--- Dataset extract ---
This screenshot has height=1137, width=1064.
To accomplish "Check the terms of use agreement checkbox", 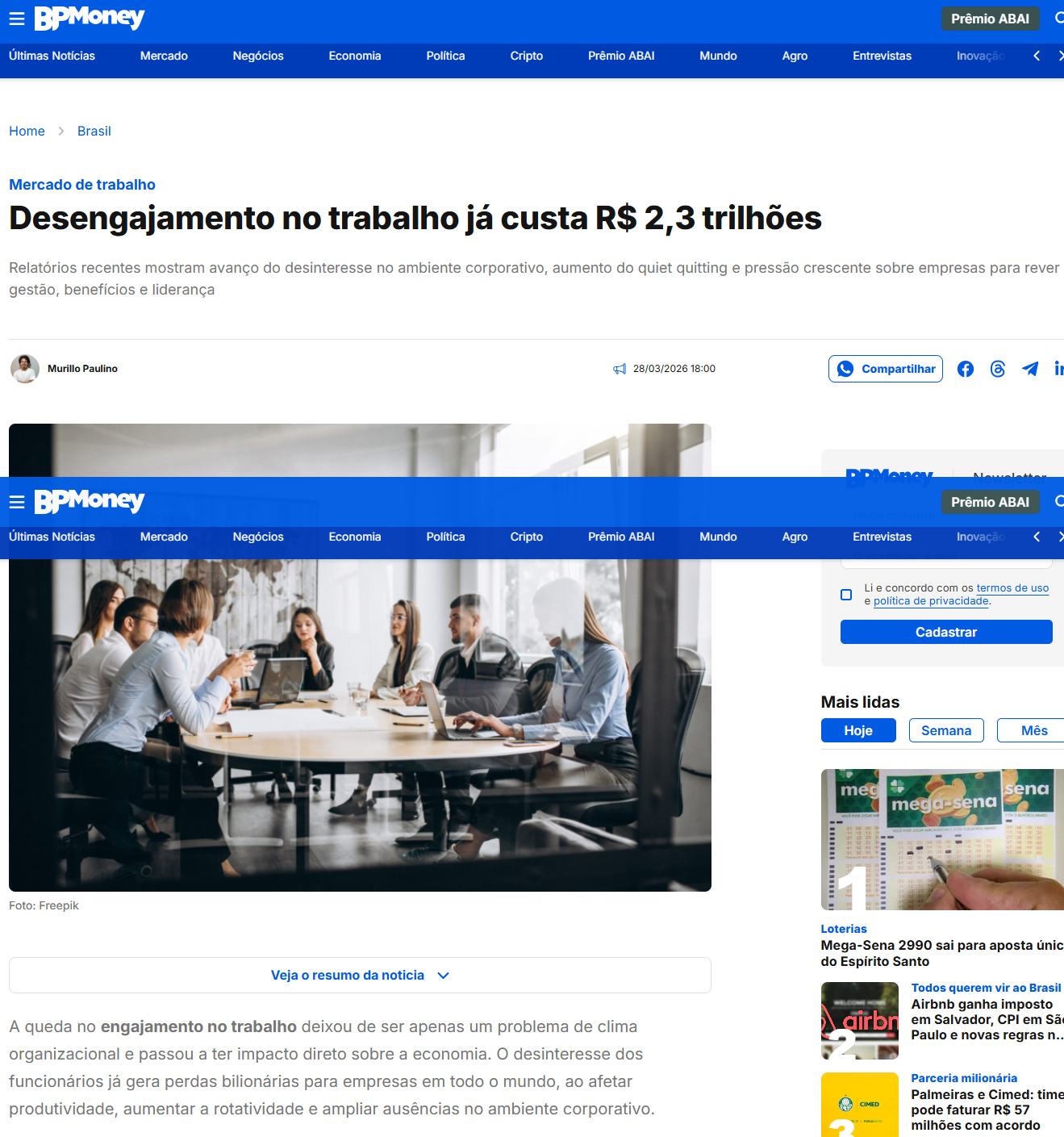I will click(x=846, y=595).
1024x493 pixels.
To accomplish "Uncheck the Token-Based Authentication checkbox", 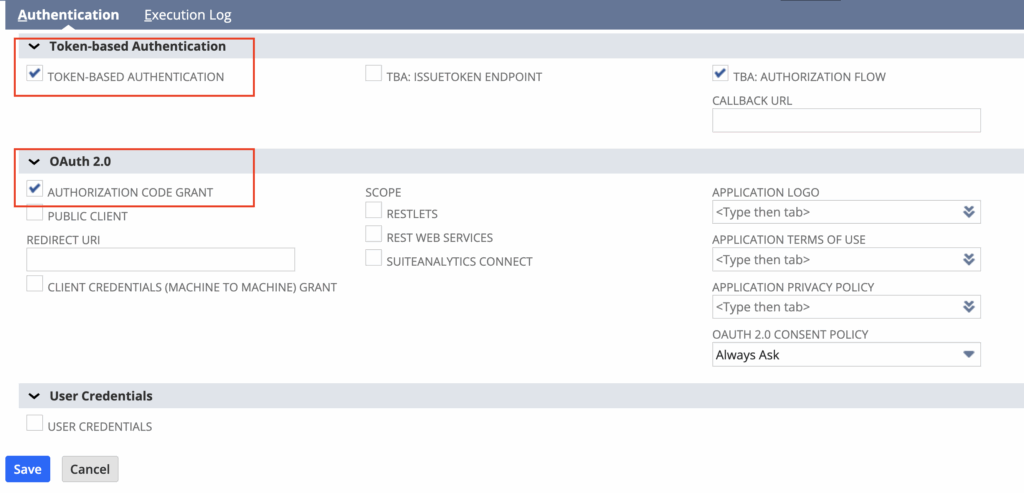I will [x=35, y=73].
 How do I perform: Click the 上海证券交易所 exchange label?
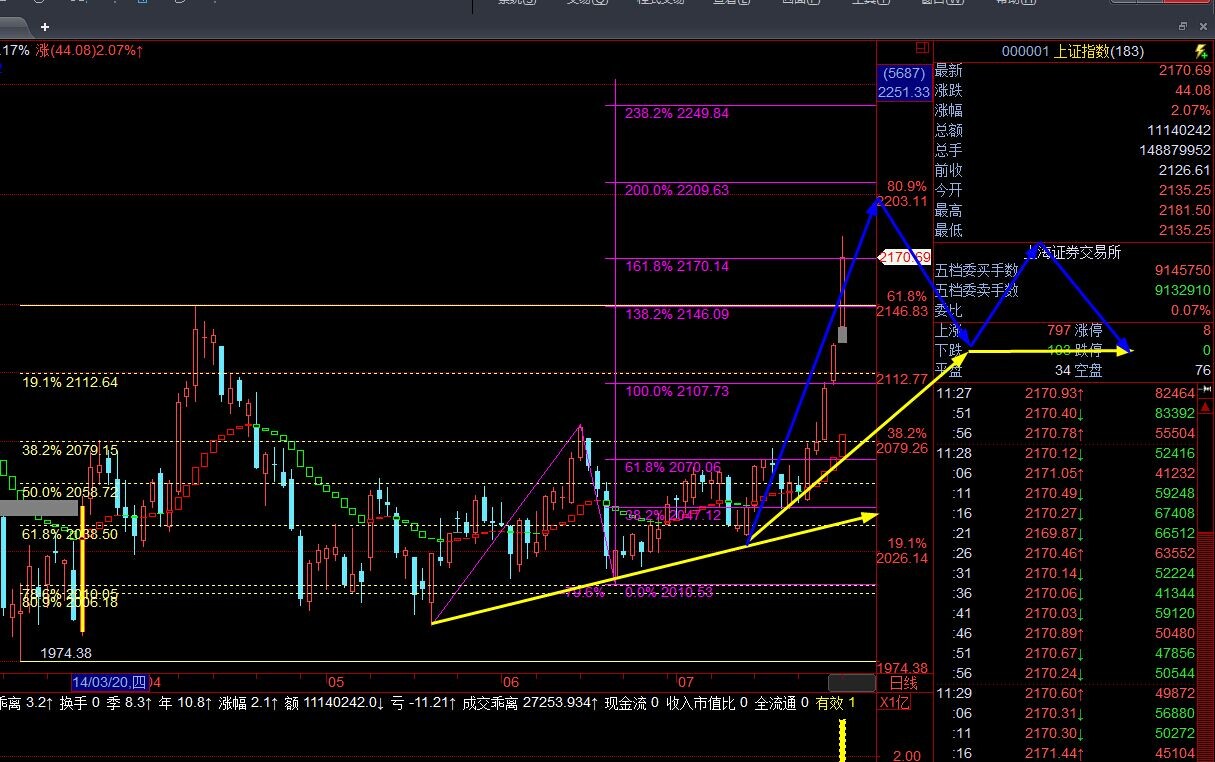[x=1072, y=252]
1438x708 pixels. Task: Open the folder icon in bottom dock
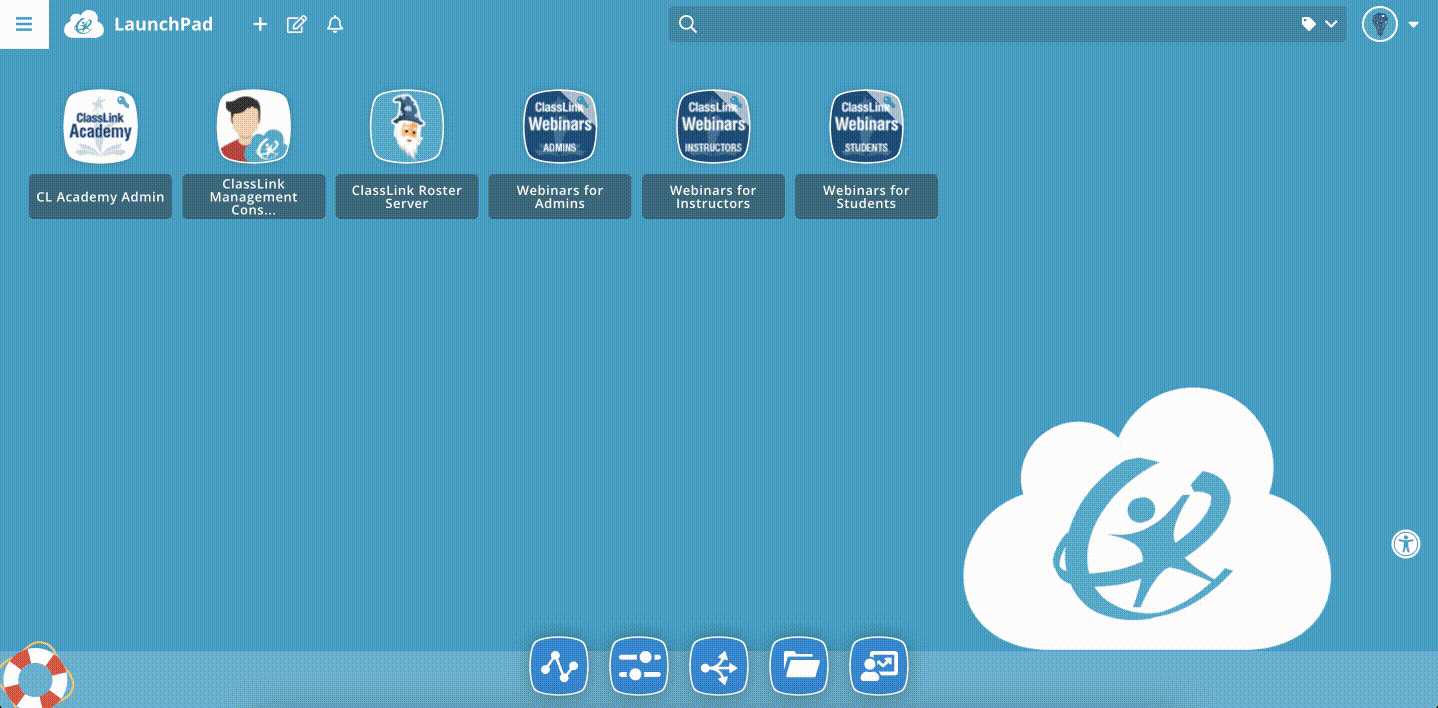pos(799,666)
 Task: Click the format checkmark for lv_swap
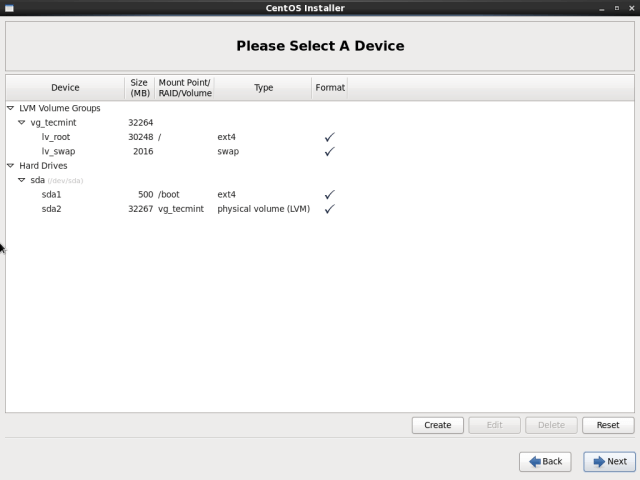329,152
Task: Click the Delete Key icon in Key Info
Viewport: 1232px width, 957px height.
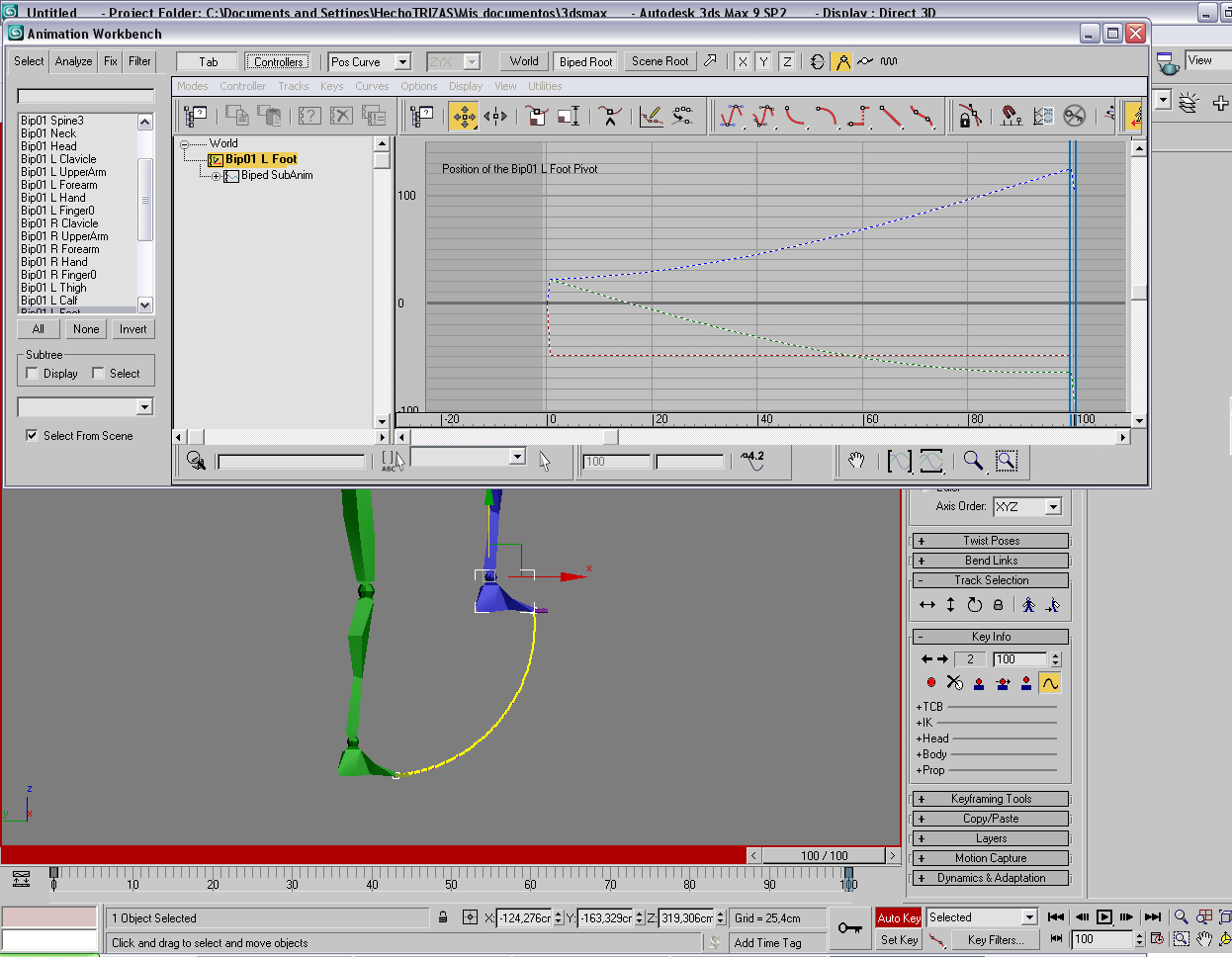Action: [x=954, y=683]
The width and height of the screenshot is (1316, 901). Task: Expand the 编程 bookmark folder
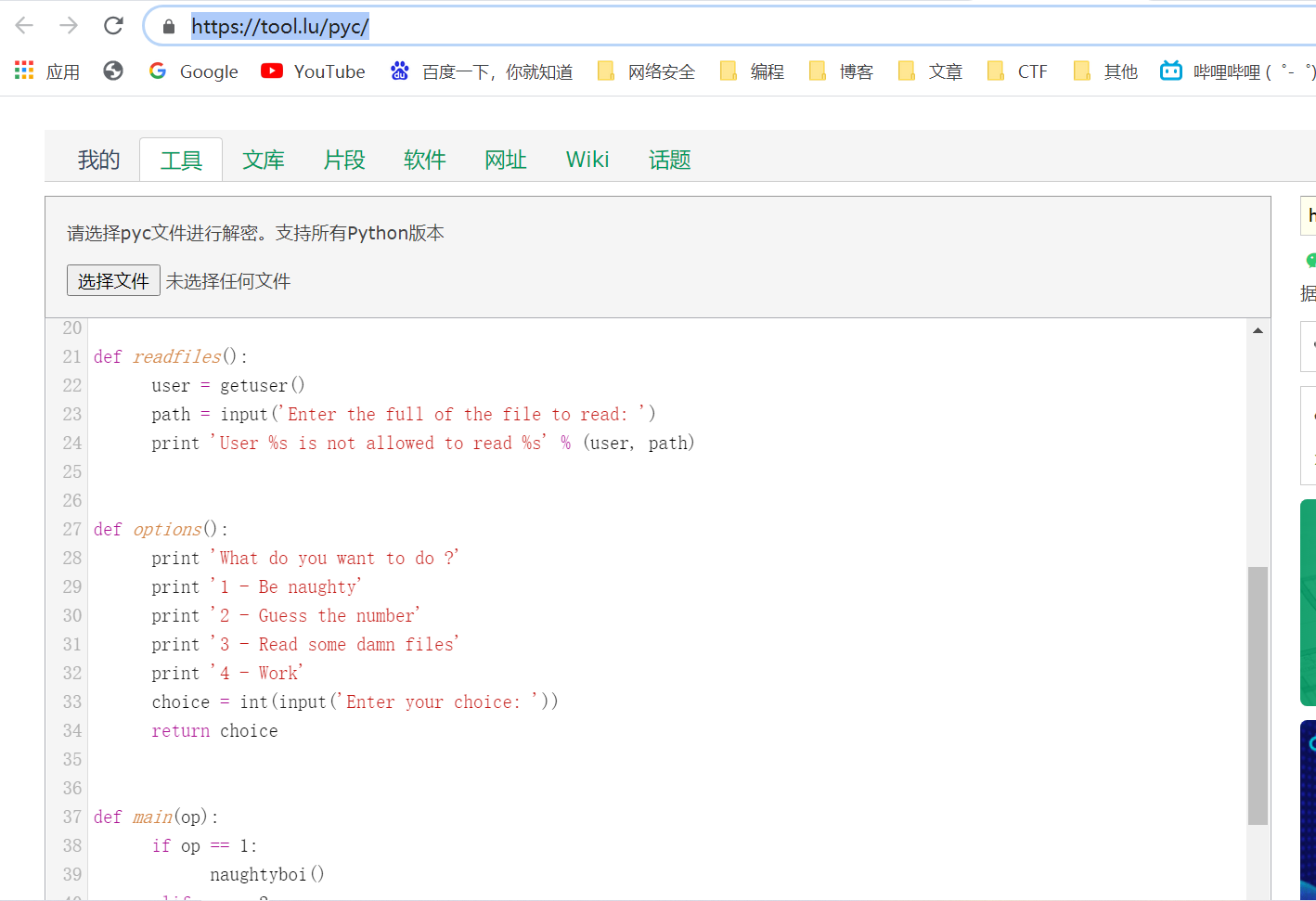coord(752,71)
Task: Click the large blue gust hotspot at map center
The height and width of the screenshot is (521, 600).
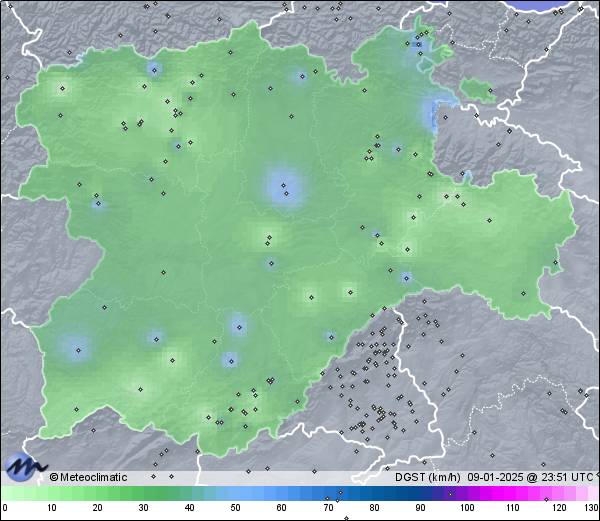Action: point(284,186)
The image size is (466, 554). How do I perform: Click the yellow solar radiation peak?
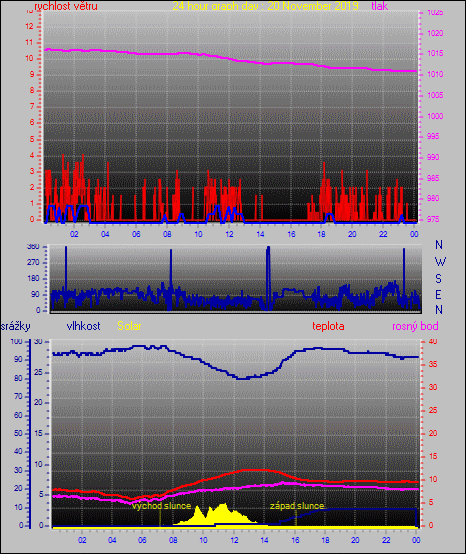point(224,506)
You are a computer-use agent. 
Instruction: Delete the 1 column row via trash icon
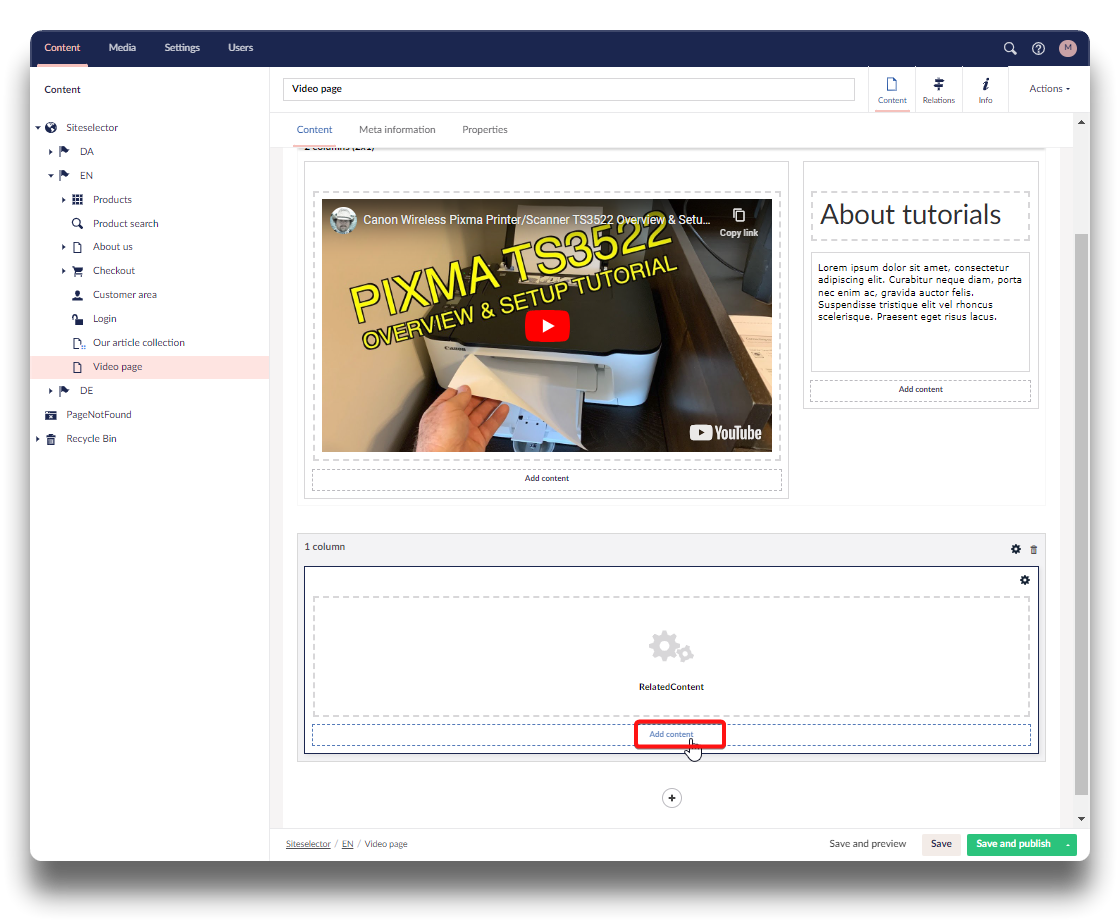tap(1034, 549)
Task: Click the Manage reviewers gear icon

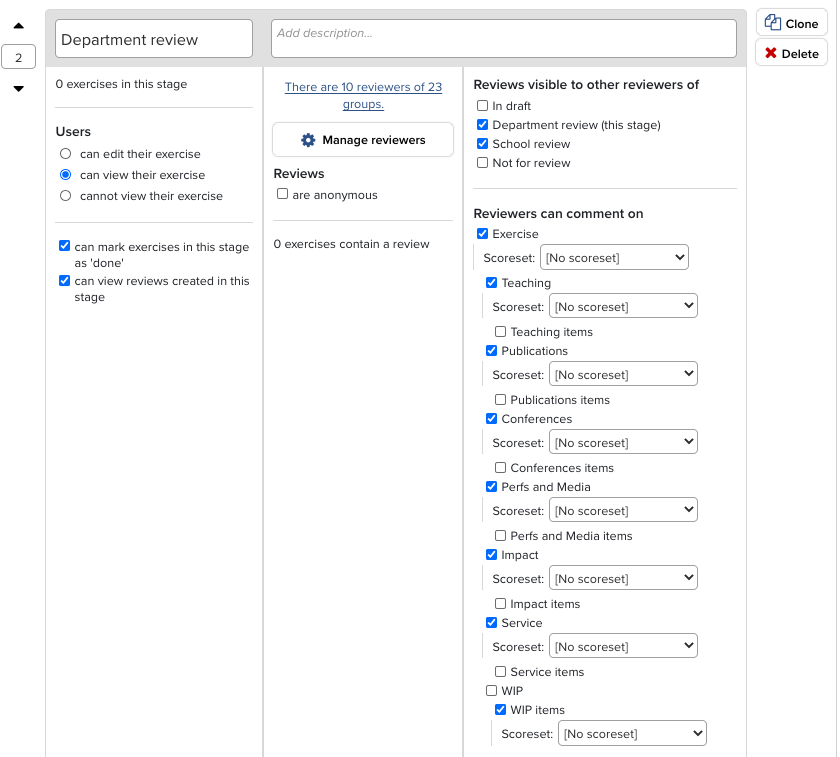Action: coord(308,140)
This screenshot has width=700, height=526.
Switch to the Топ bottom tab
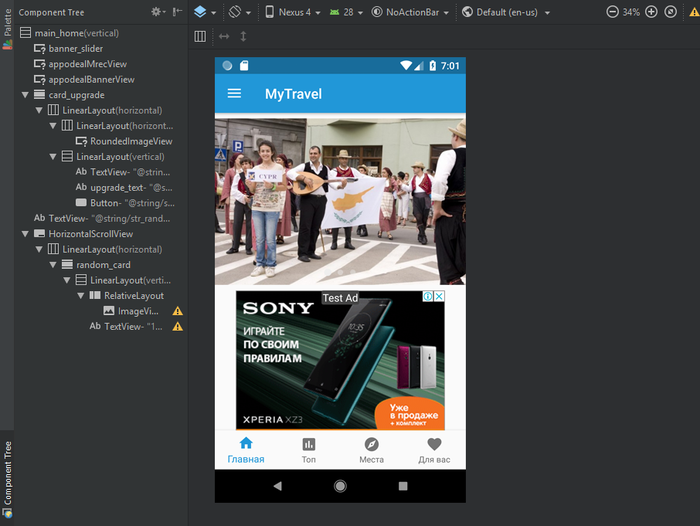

--- Directions ---
I'd like every line with the string "This" copied from the listing.

--- Written answer ---
This screenshot has height=1137, width=1064.
This screenshot has width=700, height=526.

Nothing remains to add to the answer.